┏━━
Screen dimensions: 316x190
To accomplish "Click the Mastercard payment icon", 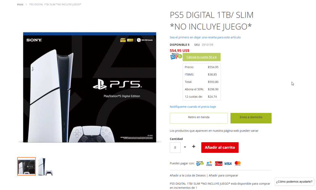I will click(x=238, y=163).
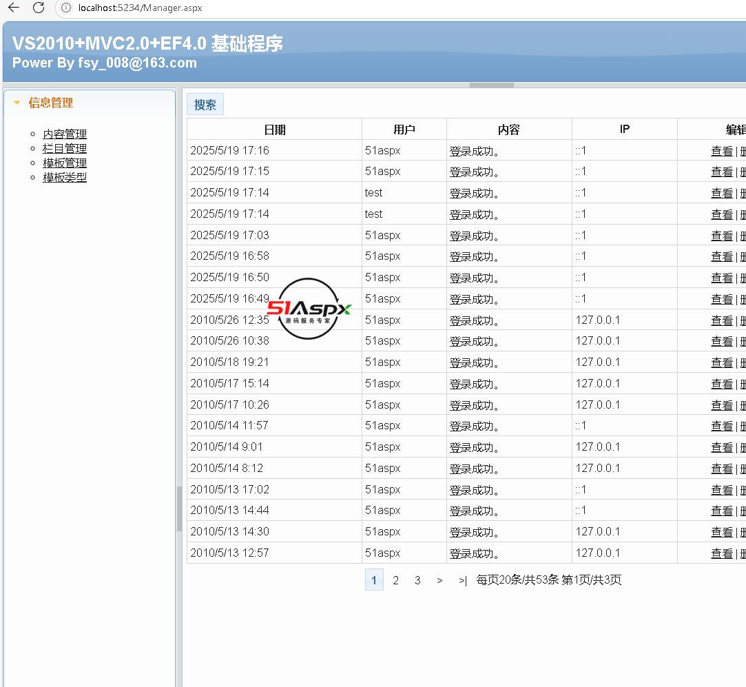Click the browser back arrow
This screenshot has height=687, width=746.
coord(13,8)
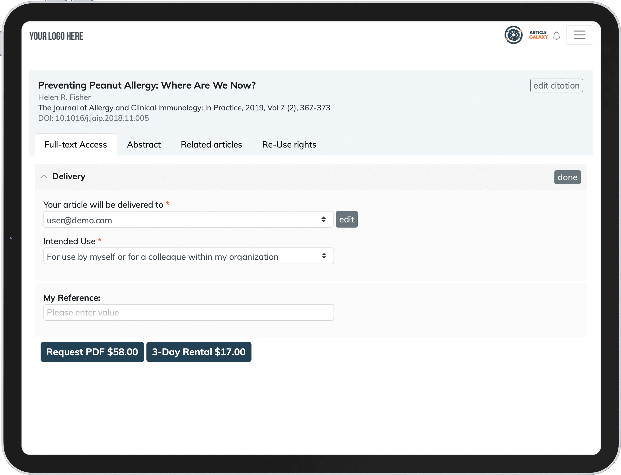The height and width of the screenshot is (475, 621).
Task: Choose the 3-Day Rental $17.00 option
Action: pos(199,352)
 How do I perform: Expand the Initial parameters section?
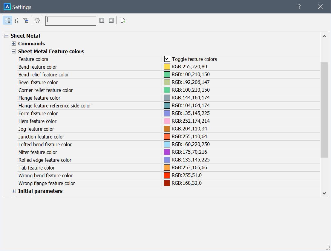pyautogui.click(x=14, y=191)
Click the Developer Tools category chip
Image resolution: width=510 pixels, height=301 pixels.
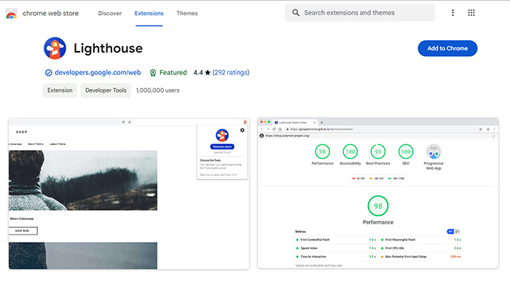[105, 90]
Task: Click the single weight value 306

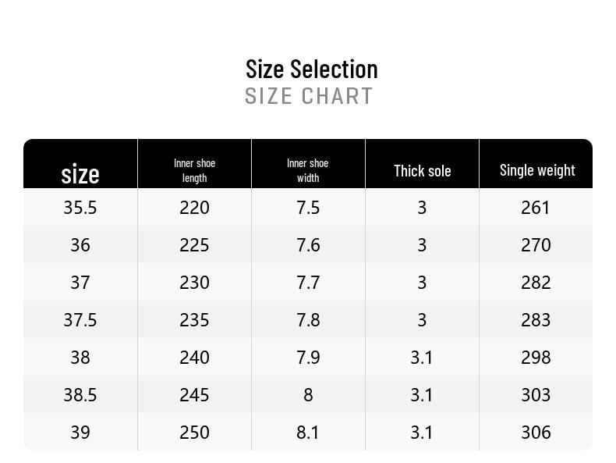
┗━━
**Written request**
Transcribe the material from the line containing "Click the Developer Tools category chip" through the end of the material, omitting the pictures.

**Written reply**
Click the Developer Tools category chip
Image resolution: width=510 pixels, height=301 pixels.
[105, 90]
Task: Click the single weight value 306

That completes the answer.